GENEVA (31 January 2024) – Amendments to Peru’s Forestry and Wildlife Law could legalise and encourage the dispossession of Indigenous Peoples from their lands and threaten their physical and cultural survival, a UN expert warned today.

“This legislation will affect the ancestral territories of the Amazonian peoples of Peru,” said Francisco Cali Tzay, the UN Special Rapporteur on the rights of indigenous peoples.

“This happens at a time when the State still has pending obligations to fulfill to legally recognise and secure Indigenous Peoples’ territories,” the Special Rapporteur said. “Approximately a third of the Indigenous Peoples in the Peruvian Amazon have not been titled, leaving them without legal security and vulnerable against third parties,” he said.

The expert said the law explicitly mentions native and peasant communities and Indigenous Peoples in voluntary isolation but has not gone through a consultation process with a view to obtaining the free, prior and informed consent of these Peoples.

“Indigenous Peoples in situations of isolation and initial contact would be particularly vulnerable to regulatory change, which could threaten their physical and cultural survival,” Cali Tzay said.

The UN expert recalled that Peru had obligations under international law with regard to enacting laws that affect Indigenous Peoples, including article 19 of the UN Declaration on Indigenous Peoples.

Cali Tzay warned that provisions of the law classifying land and rules about agricultural activities would ensure that areas possessed by Indigenous Peoples and were once forests, where agriculture is currently conducted, would automatically become “agricultural exclusion areas.”

“Given strong pressures on unprotected indigenous territories, these exclusion areas could generate impunity for crimes of logging and usurpation, and imply weakening the fight against deforestation and aggravating the current climate crisis,” the expert warned.

“Under the new regulatory framework, activities such as illegal logging and deforestation would be legalised,” he warned. “These activities constitute crimes under the Penal Code, further encouraging deforestation of the Amazon which is especially worrying given the high levels of deforestation in the Peruvian Amazon in recent years,” he said.

“This situation could encourage greater pressure towards indigenous territories and their biological, cultural, environmental and spiritual integrity,” the expert warned.

The expert was gravely concerned that this setback in the country’s forest governance turns its back on threats, attacks and murders of indigenous and environmental defenders, who oppose illicit activities in the forests of their territories.

“In recent years, 33 indigenous leaders have been murdered, including the leader of the Kichwa people, Quinto Inuma.
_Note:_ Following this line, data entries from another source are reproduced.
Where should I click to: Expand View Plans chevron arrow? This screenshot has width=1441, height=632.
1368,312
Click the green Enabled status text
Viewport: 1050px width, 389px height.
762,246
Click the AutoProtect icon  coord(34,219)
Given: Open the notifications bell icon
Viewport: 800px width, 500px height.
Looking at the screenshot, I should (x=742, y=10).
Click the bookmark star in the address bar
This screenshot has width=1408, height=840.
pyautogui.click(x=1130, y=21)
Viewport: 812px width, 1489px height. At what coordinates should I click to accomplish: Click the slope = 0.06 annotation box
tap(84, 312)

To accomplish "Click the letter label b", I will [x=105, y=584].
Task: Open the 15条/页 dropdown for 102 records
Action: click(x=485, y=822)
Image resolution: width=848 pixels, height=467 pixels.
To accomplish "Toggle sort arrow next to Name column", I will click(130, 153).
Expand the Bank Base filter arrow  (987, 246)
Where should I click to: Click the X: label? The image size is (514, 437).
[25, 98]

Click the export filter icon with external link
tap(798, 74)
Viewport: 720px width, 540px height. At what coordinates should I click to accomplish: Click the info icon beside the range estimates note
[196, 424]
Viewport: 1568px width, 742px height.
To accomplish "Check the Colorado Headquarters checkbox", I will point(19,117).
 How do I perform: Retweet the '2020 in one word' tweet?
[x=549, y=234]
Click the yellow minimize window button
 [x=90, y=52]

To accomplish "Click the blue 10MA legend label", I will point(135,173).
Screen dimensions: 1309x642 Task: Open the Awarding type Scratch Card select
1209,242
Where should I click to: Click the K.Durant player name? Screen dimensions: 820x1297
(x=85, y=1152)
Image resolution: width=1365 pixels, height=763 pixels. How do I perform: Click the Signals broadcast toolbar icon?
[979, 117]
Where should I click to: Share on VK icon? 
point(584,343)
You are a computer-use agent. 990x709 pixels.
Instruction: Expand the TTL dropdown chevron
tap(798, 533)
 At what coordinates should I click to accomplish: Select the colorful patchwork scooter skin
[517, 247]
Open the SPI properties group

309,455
These reforms seem to ignore that territorial dispossession is the driving force of violence against indigenous leaders and implies a withdrawal of the State in rural areas,” Cali Tzay warned. “This void is filled by criminal groups dedicated to illegal logging, informal mining, coca cultivation and drug and land trafficking, promoting illegal economies that destroy the social fabric and undermine public institutions,” the expert said.

Francisco Cali Tzay is the Special Rapporteur on the rights of Indigenous Peoples.

The Special Rapporteurs are part of what is known as the Special Procedures of the Human Rights Council. Special Procedures, the largest body of independent experts in the UN Human Rights system, is the general name of the Council’s independent fact-finding and monitoring mechanisms that address either specific country situations or thematic issues in all parts of the world. Special Procedures’ experts work on a voluntary basis; they are not UN staff and do not receive a salary for their work. They are independent from any government or organization and serve in their individual capacity.